Ketua DPP LDII Bidang Hukum dan HAM, Ibnu Anwarudin, menegaskan bahwa dari sisi regulasi, Indonesia tidak kekurangan perangkat hukum. “Ada Undang-Undang Perlindungan Anak, Undang-Undang Sistem Peradilan Anak, Peraturan Pemerintah tentang Perlindungan Khusus Anak, serta berbagai peraturan menteri dari Kemendikbud dan Kementerian Agama yang secara khusus mengatur pencegahan kekerasan di satuan pendidikan,” ujarnya dalam Pelatihan Tim Pencegahan dan Penanganan Kekerasan (TPPK), Sabtu (24/5) di Pondok Pesantren Wali Barokah, Kediri.

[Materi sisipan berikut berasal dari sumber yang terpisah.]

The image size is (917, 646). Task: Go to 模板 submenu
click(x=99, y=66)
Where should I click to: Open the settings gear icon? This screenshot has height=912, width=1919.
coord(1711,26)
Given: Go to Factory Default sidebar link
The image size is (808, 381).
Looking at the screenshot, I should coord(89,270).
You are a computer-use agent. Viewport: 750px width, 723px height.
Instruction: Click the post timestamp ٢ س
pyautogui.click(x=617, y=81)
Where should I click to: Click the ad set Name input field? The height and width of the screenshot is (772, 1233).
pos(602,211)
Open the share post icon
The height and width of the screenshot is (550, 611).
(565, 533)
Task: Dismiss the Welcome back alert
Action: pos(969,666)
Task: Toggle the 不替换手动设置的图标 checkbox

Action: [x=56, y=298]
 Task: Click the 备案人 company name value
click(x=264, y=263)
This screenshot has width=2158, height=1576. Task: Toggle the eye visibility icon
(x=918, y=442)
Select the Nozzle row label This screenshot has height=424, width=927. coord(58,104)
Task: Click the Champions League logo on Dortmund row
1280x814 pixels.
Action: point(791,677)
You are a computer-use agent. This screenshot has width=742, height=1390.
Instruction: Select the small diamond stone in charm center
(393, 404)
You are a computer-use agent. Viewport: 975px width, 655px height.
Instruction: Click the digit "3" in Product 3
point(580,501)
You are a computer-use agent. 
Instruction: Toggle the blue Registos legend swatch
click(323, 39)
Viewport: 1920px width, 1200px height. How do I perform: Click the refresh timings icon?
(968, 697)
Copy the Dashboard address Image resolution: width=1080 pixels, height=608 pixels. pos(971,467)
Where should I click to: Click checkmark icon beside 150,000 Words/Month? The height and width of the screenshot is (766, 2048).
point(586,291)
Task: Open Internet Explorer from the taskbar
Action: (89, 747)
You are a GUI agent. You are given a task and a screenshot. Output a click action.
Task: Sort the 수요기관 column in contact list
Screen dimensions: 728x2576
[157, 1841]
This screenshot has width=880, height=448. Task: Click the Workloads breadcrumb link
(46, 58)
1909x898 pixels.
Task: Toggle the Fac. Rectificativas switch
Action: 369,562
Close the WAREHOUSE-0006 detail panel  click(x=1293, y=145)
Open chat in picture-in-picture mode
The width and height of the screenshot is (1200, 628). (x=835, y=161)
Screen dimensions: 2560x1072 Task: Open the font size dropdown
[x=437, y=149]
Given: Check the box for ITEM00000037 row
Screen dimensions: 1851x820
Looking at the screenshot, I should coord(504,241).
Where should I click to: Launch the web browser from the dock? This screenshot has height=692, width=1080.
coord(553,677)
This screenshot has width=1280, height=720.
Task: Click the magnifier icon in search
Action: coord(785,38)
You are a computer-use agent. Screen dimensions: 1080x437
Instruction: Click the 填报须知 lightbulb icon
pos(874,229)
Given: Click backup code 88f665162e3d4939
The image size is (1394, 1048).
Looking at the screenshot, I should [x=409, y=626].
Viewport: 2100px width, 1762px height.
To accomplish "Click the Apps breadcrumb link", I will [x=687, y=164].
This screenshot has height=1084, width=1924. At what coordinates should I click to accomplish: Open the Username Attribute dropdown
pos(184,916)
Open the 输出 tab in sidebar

Namun, Ibnu mengakui bahwa implementasi regulasi tersebut tidaklah sederhana. Menurutnya, keberhasilan pelaksanaan hukum sangat bergantung pada peran aktif seluruh elemen masyarakat. “Stakeholders seperti tenaga pendidik, orang tua, dinas terkait, bahkan Kementerian Sosial harus saling berkolaborasi. Tidak bisa hanya dibebankan pada sekolah,” jelasnya.
Salah satu kendala terbesar, lanjut Ibnu, adalah kebingungan korban dan saksi dalam melaporkan kasus kekerasan. Rasa takut terhadap dampak setelah melapor sering kali membuat kasus tidak terungkap. Oleh karena itu, pembentukan Satuan Tugas Pencegahan dan Penanganan Kekerasan (TPPK) pada satuan pendidikan menjadi langkah strategis yang sangat penting.
“Tim ini tidak hanya memberikan edukasi tentang sanksi hukum bagi pelaku kekerasan, tetapi juga menyediakan mekanisme pelaporan yang jelas dan mudah diakses. Satuan pendidikan wajib memiliki Standar Operasional Prosedur (SOP) penanganan kekerasan agar anak-anak merasa aman dan berani untuk melapor,” tambah Ibnu.
Ia juga menekankan pentingnya deteksi dini terhadap potensi kekerasan. Guru, konselor BK, dan pengawas sekolah harus dibekali kemampuan untuk mengenali tanda-tanda kekerasan atau perundungan sejak awal. Pendekatan psikologis dan sosiologis perlu dikedepankan sebelum membawa kasus ke ranah hukum.
Terakhir, Ibnu menyampaikan pesan penting bagi anak-anak agar tidak takut melapor. “Anak-anak harus diberikan rasa aman. Identitas mereka harus dilindungi, dan mereka harus yakin bahwa melapor bukanlah bentuk pengkhianatan, melainkan cara untuk menyelamatkan diri.”
Dengan kolaborasi nyata antara pemerintah, sekolah, orang tua, dan masyarakat, diharapkan kekerasan terhadap anak dapat dicegah sejak dini dan ditangani dengan lebih efektif. Sudah saatnya kita bersama-sama menciptakan lingkungan yang aman, mendukung, dan ramah anak, karena perlindungan anak adalah tanggung jawab bersama.